Irreversible Electroporation for Prostate Tissue Ablation in Patients with Intermediate-risk Prostate Cancer: Results from the PRESERVE Trial

BACKGROUND AND OBJECTIVE: The PRESERVE study (NCT04972097) assessed the safety and effectiveness of irreversible electroporation (IRE) with the NanoKnife System to ablate prostate tissue in patients with intermediate-risk prostate cancer (PCa).

METHODS: This prospective, nonrandomized, single-arm pivotal trial included patients in the USA who met the key inclusion criteria: age >50 yr with organ-confined, grade group 2 or 3 PCa, clinical stage ≤T2c, prostate-specific antigen (PSA) ≤15 ng/ml, or PSA density <0.15 ng/ml 2. The primary endpoints were the rate of local pathological complete response (negative in-field biopsy) and the incidence, type, and severity of adverse events by 12 mo. The secondary endpoints included PSA kinetics, changes in prostate volume, retreatment, and urinary/sexual function.

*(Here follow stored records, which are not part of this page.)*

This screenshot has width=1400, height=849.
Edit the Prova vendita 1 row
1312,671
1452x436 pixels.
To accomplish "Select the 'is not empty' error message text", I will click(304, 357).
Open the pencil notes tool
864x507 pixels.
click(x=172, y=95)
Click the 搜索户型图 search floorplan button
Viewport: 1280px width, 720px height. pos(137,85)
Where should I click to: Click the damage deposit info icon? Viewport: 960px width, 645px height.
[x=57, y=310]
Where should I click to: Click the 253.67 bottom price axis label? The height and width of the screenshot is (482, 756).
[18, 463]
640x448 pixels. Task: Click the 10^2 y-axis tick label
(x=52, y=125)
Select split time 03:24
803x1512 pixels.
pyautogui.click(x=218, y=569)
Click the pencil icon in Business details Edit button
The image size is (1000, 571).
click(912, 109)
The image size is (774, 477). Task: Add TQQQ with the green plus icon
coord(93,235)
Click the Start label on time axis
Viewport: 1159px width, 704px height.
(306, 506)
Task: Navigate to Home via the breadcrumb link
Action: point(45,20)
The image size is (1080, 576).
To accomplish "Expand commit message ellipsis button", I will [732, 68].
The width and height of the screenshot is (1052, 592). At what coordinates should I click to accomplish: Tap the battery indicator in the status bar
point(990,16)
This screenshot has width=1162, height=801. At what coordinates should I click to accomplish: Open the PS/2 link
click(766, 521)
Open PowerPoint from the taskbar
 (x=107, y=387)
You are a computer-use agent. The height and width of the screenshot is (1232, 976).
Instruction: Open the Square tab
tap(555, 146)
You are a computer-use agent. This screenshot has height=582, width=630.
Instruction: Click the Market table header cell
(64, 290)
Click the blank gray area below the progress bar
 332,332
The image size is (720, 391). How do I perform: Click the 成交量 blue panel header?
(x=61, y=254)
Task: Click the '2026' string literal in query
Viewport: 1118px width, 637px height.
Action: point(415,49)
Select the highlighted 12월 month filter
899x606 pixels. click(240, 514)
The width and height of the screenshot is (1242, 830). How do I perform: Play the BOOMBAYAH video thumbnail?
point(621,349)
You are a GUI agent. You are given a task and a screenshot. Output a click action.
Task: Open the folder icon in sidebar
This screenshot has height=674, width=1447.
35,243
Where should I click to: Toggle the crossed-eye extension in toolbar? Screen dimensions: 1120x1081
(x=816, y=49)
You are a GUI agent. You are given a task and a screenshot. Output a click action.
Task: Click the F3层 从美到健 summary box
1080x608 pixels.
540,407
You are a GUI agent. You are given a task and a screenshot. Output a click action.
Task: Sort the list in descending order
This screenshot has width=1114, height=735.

KEY FINDINGS AND LIMITATIONS: Of the 121 patients treated with IRE, the negative in-field biopsy rate at 12 mo was 71% (95% confidence interval [CI]: 62%, 79%). The secondary endpoint of negative in-field biopsy rate defined by the Delphi consensus criterion was 84% (95% CI: 76%, 90%). The time to median PSA nadir was 3.5 mo, and the median percent reduction in PSA at 6 mo was 68.2%. Urinary function outcomes had a mean change from baseline to 12 mo of 3 in the University of California Los Angeles Expanded Prostate Cancer Index Composite urinary domain total score and a mean change of -2 in the International Prostate Symptom Score total symptom score. At 12 mo, 84% of patients with good baseline sexual function maintained erections sufficient for penetration. Fourteen (12%) patients experienced Common Terminology Criteria for Adverse Events grade ≥3 and three experienced procedure-related grade 3 adverse events.

CONCLUSIONS AND CLINICAL IMPLICATIONS: IRE with the NanoKnife System is safe and effective for prostate tissue ablation.